Using My EIDL Funding

Did you manage to get a loan from the SBA EIDL program?

If you did, you were able to secure a low interest loan that can be used to immediately cover day-to-day expenses your business incurs!

However, it is important to know what the restrictions regarding the loan are before spending the money. 

Many small business owners are not aware of the restrictions in place on the use of their EIDL funds and want to avoid violating any restrictions that are put in place.

What Am I allowed to use the EIDL loan on?

Fortunately, the EIDL program is the least restrictive of the relief programs, allowing the loan to be used as working capital.

Working Capital is defined as the capital of a business which is used in its day-to-day trading operations, calculated as the current assets minus the current liabilities.

Therefore, you have several options of how you would like to spend the money granted from your EDIL loan. 

The following are examples of day-to-day expenses which you are able to cover using your EIDL loan: 


  • Web hosting
  • Inventory
  • Supplies 
  • Accounts payable
  • Rent and utilities
  • Merchant fees
  • Bookkeeping
  • Accounting services


These are general examples of what you may use your EIDL loan on.

You can also use it to cover monthly financial obligations and expenses such as loan and credit card payments.

Please note that you cannot pay the entirety of the balance of these debts, as that would be considered refinancing.

Refinancing is NOT a permissible use of EIDL funds, so be sure to avoid doing this.
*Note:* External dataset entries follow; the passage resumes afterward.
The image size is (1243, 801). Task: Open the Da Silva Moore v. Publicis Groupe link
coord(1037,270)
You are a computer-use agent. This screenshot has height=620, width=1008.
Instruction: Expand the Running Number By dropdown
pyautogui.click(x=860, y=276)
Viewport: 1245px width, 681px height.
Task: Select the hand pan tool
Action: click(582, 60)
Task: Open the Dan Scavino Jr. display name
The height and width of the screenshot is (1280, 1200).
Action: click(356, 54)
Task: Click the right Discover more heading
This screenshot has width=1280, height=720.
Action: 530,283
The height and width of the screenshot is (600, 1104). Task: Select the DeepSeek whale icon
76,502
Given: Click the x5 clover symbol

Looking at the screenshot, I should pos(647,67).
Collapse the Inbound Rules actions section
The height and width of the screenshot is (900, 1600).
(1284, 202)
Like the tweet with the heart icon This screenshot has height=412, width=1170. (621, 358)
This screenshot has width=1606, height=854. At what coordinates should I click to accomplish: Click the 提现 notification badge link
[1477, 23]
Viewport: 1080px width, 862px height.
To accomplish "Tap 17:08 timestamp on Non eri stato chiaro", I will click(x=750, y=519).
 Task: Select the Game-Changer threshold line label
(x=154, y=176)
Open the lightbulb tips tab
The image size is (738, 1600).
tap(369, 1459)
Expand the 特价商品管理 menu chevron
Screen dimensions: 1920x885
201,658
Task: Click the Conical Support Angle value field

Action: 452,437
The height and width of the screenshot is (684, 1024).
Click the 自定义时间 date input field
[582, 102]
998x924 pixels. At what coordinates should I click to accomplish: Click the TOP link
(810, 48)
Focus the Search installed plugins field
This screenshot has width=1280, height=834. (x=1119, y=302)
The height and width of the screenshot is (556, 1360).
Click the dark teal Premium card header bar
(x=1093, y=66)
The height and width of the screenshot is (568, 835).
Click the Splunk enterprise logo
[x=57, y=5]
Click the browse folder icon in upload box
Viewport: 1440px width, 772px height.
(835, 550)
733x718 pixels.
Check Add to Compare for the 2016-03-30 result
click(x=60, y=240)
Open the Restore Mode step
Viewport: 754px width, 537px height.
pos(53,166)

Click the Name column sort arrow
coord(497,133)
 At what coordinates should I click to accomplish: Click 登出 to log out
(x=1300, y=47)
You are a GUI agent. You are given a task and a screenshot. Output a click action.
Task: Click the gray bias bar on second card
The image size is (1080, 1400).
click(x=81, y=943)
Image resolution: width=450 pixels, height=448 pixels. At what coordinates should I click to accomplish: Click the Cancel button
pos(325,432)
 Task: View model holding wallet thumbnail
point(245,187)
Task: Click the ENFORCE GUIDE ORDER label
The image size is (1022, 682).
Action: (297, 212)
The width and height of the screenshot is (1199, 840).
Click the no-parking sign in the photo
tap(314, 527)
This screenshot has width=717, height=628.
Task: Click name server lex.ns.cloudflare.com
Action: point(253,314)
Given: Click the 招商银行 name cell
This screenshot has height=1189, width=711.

Are there restrictions on what I can spend my EIDL advance on?

Because the EIDL advance is considered a grant, this can be used however you see best for your business without any restriction. 

You can apply for the EIDL grant at the same time you apply for the EIDL loan.

The amount of money you will receive for the EIDL depends on how many employees you have.

The grant is based on $1,000 per employee and maxes out at $10,000.


What are the restrictions of use on my EIDL funds?

Although this is the most flexible of the relief programs, there are still some important restrictions to keep in mind. 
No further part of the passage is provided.